Different output on running same test data and same model

I trained a model for sequence to sequence labeling purpose. After training, I saved using save_dict function. To test I load the model and its states and then turn it to eval mode using model.eval(). After that I run the same model on same set of input and get different results everytime. I am attaching code snippet and outputs for reference.

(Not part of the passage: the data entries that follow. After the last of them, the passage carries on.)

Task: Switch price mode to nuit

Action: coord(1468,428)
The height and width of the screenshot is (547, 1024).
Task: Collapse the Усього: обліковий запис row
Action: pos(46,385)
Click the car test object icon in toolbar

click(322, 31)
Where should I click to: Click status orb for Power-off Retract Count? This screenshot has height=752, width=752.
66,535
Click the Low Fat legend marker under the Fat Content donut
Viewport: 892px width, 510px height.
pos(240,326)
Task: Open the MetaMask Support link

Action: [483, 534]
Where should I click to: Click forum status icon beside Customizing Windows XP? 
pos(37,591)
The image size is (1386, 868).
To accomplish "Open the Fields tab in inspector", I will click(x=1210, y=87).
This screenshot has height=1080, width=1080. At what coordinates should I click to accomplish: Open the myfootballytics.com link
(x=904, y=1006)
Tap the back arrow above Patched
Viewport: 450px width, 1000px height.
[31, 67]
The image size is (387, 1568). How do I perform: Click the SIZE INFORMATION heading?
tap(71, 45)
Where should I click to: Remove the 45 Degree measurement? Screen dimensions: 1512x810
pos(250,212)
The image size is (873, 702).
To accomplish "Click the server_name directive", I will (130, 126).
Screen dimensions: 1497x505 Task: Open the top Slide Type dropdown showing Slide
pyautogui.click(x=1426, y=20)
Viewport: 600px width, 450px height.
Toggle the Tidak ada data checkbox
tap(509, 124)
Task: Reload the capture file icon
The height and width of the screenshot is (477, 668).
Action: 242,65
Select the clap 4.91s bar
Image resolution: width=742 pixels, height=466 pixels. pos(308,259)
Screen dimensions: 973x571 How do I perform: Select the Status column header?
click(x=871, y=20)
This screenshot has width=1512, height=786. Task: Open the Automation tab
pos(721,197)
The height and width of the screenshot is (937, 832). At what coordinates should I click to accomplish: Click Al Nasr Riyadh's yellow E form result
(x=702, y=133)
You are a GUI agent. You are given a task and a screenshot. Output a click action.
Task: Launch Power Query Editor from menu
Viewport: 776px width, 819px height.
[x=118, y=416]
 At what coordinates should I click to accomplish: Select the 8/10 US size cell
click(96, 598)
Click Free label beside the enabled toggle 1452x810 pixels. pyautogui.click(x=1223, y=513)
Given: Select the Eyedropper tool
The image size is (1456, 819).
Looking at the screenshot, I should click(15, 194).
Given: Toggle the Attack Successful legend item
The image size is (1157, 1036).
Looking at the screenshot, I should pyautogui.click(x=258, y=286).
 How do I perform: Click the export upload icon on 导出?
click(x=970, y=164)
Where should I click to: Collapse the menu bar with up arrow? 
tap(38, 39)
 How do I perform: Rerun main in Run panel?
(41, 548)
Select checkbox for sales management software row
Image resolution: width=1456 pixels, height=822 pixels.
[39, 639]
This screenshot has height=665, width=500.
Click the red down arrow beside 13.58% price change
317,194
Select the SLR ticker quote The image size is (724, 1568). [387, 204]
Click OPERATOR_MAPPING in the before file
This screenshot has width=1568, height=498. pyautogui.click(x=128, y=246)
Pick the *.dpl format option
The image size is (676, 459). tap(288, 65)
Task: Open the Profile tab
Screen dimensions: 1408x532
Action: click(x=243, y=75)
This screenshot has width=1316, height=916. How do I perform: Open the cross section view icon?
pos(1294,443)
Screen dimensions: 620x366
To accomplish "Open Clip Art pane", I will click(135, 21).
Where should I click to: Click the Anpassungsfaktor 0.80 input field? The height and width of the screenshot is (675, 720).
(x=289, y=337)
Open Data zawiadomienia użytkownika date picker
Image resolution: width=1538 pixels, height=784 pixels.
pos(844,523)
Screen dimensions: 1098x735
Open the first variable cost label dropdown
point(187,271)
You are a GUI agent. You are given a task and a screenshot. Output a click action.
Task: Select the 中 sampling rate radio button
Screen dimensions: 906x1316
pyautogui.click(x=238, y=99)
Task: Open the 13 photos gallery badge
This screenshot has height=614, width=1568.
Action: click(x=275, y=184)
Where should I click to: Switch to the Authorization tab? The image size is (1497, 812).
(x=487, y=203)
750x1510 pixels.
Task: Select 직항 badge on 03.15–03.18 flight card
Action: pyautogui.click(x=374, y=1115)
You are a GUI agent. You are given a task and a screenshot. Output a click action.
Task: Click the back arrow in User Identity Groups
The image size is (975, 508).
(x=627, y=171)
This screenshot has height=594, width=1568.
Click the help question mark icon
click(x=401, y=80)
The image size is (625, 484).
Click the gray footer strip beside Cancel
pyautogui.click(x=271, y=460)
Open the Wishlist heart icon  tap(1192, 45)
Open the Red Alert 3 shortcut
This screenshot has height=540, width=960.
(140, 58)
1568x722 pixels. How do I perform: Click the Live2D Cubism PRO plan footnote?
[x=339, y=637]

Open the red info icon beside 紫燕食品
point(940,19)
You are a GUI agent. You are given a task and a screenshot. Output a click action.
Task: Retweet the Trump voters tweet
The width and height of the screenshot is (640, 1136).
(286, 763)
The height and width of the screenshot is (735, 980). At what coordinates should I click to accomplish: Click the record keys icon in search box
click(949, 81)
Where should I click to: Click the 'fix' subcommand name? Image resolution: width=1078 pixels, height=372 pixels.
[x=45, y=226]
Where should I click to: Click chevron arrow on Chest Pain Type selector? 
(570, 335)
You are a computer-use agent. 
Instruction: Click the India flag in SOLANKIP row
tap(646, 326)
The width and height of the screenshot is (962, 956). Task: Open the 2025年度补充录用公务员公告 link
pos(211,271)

Kindly help

selection_summ=SentenceSelectionSumm(emb_dim,vocab_size,conv_hidden,lstm_hidden,lstm_layer,bool(1),embedding_weights).to(device)
PATH="/group-volume/orc_srib/abhi3.singh/wikihow/model/extractor/ckpt-30000-4"
selection_summ.load_state_dict(torch.load(PATH))
selection_summ.eval()
for batch in val_loader:

    b=prepro_fn(50,10,batch)
    b_c=batch_converter(b)

    batchify_out=batchify(b_c)

    out=selection_summ.forward(batchify_out[0][0],batchify_out[0][1],batchify_out[1])
    print(out.size())
    print(batchify_out[1][0][1])
    print(torch.round(out.squeeze())[0])
    
    break

Output on 1st run
image
Output on 2nd run
image

My model function

class SentenceSelectionSumm(nn.Module):
    def __init__(self,emb_dim,vocab_size,conv_hidden,lstm_hidden,lstm_layer,bidirectional,embedding,dropout=0.2):
        super().__init__()
        self._sent_enc=ConvSentEncoder(vocab_size,emb_dim,conv_hidden,dropout,embedding)
        self.bi_lstm_enc=LSTMEncoder(3*conv_hidden,lstm_hidden,lstm_layer,dropout=dropout,bidirectional=bidirectional)
        self.lin_2=nn.Linear(10,1)
        self.lin_1=nn.Linear(self.bi_lstm_enc.hidden_size*(2 if self.bi_lstm_enc.bidirectional else 1),10)
    def forward(self,article_sents,sent_nums,target):
        enc_out=self._encode(article_sents,sent_nums)
        linear_sigmoid_out=self.linear_out(enc_out)
        return linear_sigmoid_out
    def _encode(self,article_sents,sent_nums):
        if sent_nums is None:
            enc_sent=self._sent_encode(article_sents[0]).unsqueeze(0)
        else:
            max_n=max(sent_nums)
            enc_sents=[self._sent_enc(art_sent) for art_sent in article_sents]
            def zero(n,device):
                z=torch.zeros(n,self.bi_lstm_enc.input_size).to(device)
                return z
            enc_sent=torch.stack([torch.cat([s,zero(max_n-n,s.device)],dim=0)
                                 if n!=max_n
                                 else s
                                 for s,n in zip(enc_sents,sent_nums)],
                                dim=0
                                )
            lstm_out=self.bi_lstm_enc(enc_sent,sent_nums)
            return lstm_out
    def linear_out(self,enc_out):
#         enc_out=enc_out.to(device)
        
        lin_1_out=self.lin_1(enc_out)
        
        lin_2_out=torch.sigmoid(self.lin_2(lin_1_out))
        return lin_2_out
def loss_fun(output,target,pad_idx=-1.0):
    assert output.size()[:-1]==target.size()
    target=target.view(output.size()).to(torch.float)
    mask=target!=-1.0
    masked_target=target.masked_select(mask)
    masked_out=output.masked_select(mask)
    loss=binary_cross_loss(masked_out,masked_target)
    return loss
def save_model(model,path,step,epoch):
    name='ckpt-{}-{}'.format(step,epoch)
    
    torch.save(model.state_dict(),join(path,name))

Could you remove the round operation and check the out tensor directly?
Since you might not use deterministic algorithms, it would be interesting to see if small numerical errors could move the rounded output.

Thanks @ptrblck , for helping. I just figured out my mistake. I was using nn.Functional.Droput inplace of nn.Dropout where I have to exclusively set Dropout to False along with model.eval().